Top of Records supplied

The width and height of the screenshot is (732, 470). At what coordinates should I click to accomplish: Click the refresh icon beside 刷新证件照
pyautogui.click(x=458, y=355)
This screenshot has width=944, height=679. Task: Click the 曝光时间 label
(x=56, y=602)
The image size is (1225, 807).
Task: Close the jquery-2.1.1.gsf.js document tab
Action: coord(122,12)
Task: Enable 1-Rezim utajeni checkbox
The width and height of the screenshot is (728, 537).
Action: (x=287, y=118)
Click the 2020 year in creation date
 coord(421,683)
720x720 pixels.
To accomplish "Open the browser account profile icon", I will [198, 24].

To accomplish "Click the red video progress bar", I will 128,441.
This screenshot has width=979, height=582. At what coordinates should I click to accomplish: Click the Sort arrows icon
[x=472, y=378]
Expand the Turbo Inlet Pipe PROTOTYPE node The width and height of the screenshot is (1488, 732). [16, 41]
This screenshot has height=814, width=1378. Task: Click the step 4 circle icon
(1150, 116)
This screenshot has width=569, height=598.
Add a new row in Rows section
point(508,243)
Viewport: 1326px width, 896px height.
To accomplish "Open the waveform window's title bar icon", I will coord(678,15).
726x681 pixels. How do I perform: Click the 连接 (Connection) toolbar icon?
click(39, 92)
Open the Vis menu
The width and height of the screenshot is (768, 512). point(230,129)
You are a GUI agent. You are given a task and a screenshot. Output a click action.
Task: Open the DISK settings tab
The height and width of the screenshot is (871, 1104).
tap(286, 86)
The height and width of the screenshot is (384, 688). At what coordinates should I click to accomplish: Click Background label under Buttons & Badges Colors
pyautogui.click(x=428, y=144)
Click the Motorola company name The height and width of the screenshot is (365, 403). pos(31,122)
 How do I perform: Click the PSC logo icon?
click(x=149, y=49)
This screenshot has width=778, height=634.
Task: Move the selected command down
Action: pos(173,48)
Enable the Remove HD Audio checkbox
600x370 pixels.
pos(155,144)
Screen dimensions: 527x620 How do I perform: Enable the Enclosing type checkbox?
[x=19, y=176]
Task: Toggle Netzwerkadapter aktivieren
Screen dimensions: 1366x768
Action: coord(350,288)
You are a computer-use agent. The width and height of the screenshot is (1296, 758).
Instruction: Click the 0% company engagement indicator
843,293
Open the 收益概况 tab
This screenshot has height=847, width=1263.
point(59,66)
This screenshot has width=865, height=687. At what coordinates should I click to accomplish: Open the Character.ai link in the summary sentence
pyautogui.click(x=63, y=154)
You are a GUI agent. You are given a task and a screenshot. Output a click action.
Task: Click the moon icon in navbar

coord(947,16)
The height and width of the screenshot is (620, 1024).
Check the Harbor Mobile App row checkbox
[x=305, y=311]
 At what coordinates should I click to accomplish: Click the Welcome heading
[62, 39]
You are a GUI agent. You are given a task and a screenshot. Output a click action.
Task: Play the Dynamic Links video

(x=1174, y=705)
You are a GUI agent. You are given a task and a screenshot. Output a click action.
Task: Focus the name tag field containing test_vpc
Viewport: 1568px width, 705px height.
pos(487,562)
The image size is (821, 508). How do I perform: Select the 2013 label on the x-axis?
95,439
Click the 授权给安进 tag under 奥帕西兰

Bottom of Records supplied

The output should be a character-exact copy of all entries.

**Expected answer:**
The width and height of the screenshot is (732, 470). At what coordinates should I click to accomplish: Click the refresh icon beside 刷新证件照
pyautogui.click(x=458, y=355)
This screenshot has width=944, height=679. Task: Click the 曝光时间 label
(x=56, y=602)
The image size is (1225, 807).
Task: Close the jquery-2.1.1.gsf.js document tab
Action: coord(122,12)
Task: Enable 1-Rezim utajeni checkbox
The width and height of the screenshot is (728, 537).
Action: (x=287, y=118)
Click the 2020 year in creation date
 coord(421,683)
720x720 pixels.
To accomplish "Open the browser account profile icon", I will [198, 24].

To accomplish "Click the red video progress bar", I will 128,441.
This screenshot has width=979, height=582. At what coordinates should I click to accomplish: Click the Sort arrows icon
[x=472, y=378]
Expand the Turbo Inlet Pipe PROTOTYPE node The width and height of the screenshot is (1488, 732). [16, 41]
This screenshot has height=814, width=1378. Task: Click the step 4 circle icon
(1150, 116)
This screenshot has width=569, height=598.
Add a new row in Rows section
point(508,243)
Viewport: 1326px width, 896px height.
To accomplish "Open the waveform window's title bar icon", I will coord(678,15).
726x681 pixels. How do I perform: Click the 连接 (Connection) toolbar icon?
click(39, 92)
Open the Vis menu
The width and height of the screenshot is (768, 512). point(230,129)
You are a GUI agent. You are given a task and a screenshot. Output a click action.
Task: Open the DISK settings tab
The height and width of the screenshot is (871, 1104).
tap(286, 86)
The height and width of the screenshot is (384, 688). At what coordinates should I click to accomplish: Click Background label under Buttons & Badges Colors
pyautogui.click(x=428, y=144)
Click the Motorola company name The height and width of the screenshot is (365, 403). pos(31,122)
 How do I perform: Click the PSC logo icon?
click(x=149, y=49)
This screenshot has width=778, height=634.
Task: Move the selected command down
Action: pos(173,48)
Enable the Remove HD Audio checkbox
600x370 pixels.
pos(155,144)
Screen dimensions: 527x620 How do I perform: Enable the Enclosing type checkbox?
[x=19, y=176]
Task: Toggle Netzwerkadapter aktivieren
Screen dimensions: 1366x768
Action: coord(350,288)
You are a computer-use agent. The width and height of the screenshot is (1296, 758).
Instruction: Click the 0% company engagement indicator
843,293
Open the 收益概况 tab
This screenshot has height=847, width=1263.
point(59,66)
This screenshot has width=865, height=687. At what coordinates should I click to accomplish: Open the Character.ai link in the summary sentence
pyautogui.click(x=63, y=154)
You are a GUI agent. You are given a task and a screenshot. Output a click action.
Task: Click the moon icon in navbar

coord(947,16)
The height and width of the screenshot is (620, 1024).
Check the Harbor Mobile App row checkbox
[x=305, y=311]
 At what coordinates should I click to accomplish: Click the Welcome heading
[62, 39]
You are a GUI agent. You are given a task and a screenshot. Output a click action.
Task: Play the Dynamic Links video

(x=1174, y=705)
You are a GUI agent. You are given a task and a screenshot. Output a click action.
Task: Focus the name tag field containing test_vpc
Viewport: 1568px width, 705px height.
pos(487,562)
The image size is (821, 508). How do I perform: Select the 2013 label on the x-axis?
95,439
Click the 授权给安进 tag under 奥帕西兰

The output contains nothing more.